**What the exercise asks:** Return every entry exactly as it is written in the listing.

**Excerpted records:**
== Segment start ==

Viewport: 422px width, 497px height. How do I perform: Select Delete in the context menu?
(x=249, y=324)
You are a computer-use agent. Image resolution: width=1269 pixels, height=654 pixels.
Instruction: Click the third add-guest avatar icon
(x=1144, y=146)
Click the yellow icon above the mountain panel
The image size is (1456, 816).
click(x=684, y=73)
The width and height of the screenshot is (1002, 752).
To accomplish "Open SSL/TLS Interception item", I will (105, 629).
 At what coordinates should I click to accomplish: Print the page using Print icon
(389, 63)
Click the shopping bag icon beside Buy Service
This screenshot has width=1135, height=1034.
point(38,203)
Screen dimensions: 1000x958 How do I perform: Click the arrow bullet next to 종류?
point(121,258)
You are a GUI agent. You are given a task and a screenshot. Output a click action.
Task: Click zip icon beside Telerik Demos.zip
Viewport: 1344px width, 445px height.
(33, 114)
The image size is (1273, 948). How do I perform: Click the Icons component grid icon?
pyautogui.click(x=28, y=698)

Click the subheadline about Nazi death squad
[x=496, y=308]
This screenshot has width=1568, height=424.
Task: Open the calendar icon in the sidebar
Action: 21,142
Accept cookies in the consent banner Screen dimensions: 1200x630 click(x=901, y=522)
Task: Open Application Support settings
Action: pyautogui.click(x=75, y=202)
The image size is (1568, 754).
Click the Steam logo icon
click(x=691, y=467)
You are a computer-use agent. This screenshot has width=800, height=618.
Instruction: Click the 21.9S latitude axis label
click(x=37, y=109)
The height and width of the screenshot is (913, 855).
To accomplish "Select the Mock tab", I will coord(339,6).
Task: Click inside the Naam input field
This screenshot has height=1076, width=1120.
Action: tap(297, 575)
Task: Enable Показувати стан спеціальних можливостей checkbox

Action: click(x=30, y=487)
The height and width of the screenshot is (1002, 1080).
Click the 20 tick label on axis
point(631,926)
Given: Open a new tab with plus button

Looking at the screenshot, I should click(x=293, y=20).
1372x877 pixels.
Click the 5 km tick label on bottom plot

== Segment end ==

**Answer box:**
Viewport: 422px width, 497px height. How do I perform: Select Delete in the context menu?
(x=249, y=324)
You are a computer-use agent. Image resolution: width=1269 pixels, height=654 pixels.
Instruction: Click the third add-guest avatar icon
(x=1144, y=146)
Click the yellow icon above the mountain panel
The image size is (1456, 816).
click(x=684, y=73)
The width and height of the screenshot is (1002, 752).
To accomplish "Open SSL/TLS Interception item", I will (105, 629).
 At what coordinates should I click to accomplish: Print the page using Print icon
(389, 63)
Click the shopping bag icon beside Buy Service
This screenshot has width=1135, height=1034.
point(38,203)
Screen dimensions: 1000x958 How do I perform: Click the arrow bullet next to 종류?
point(121,258)
You are a GUI agent. You are given a task and a screenshot. Output a click action.
Task: Click zip icon beside Telerik Demos.zip
Viewport: 1344px width, 445px height.
(33, 114)
The image size is (1273, 948). How do I perform: Click the Icons component grid icon?
pyautogui.click(x=28, y=698)

Click the subheadline about Nazi death squad
[x=496, y=308]
This screenshot has width=1568, height=424.
Task: Open the calendar icon in the sidebar
Action: 21,142
Accept cookies in the consent banner Screen dimensions: 1200x630 click(x=901, y=522)
Task: Open Application Support settings
Action: pyautogui.click(x=75, y=202)
The image size is (1568, 754).
Click the Steam logo icon
click(x=691, y=467)
You are a computer-use agent. This screenshot has width=800, height=618.
Instruction: Click the 21.9S latitude axis label
click(x=37, y=109)
The height and width of the screenshot is (913, 855).
To accomplish "Select the Mock tab", I will coord(339,6).
Task: Click inside the Naam input field
This screenshot has height=1076, width=1120.
Action: tap(297, 575)
Task: Enable Показувати стан спеціальних можливостей checkbox

Action: click(x=30, y=487)
The height and width of the screenshot is (1002, 1080).
Click the 20 tick label on axis
point(631,926)
Given: Open a new tab with plus button

Looking at the screenshot, I should click(x=293, y=20).
1372x877 pixels.
Click the 5 km tick label on bottom plot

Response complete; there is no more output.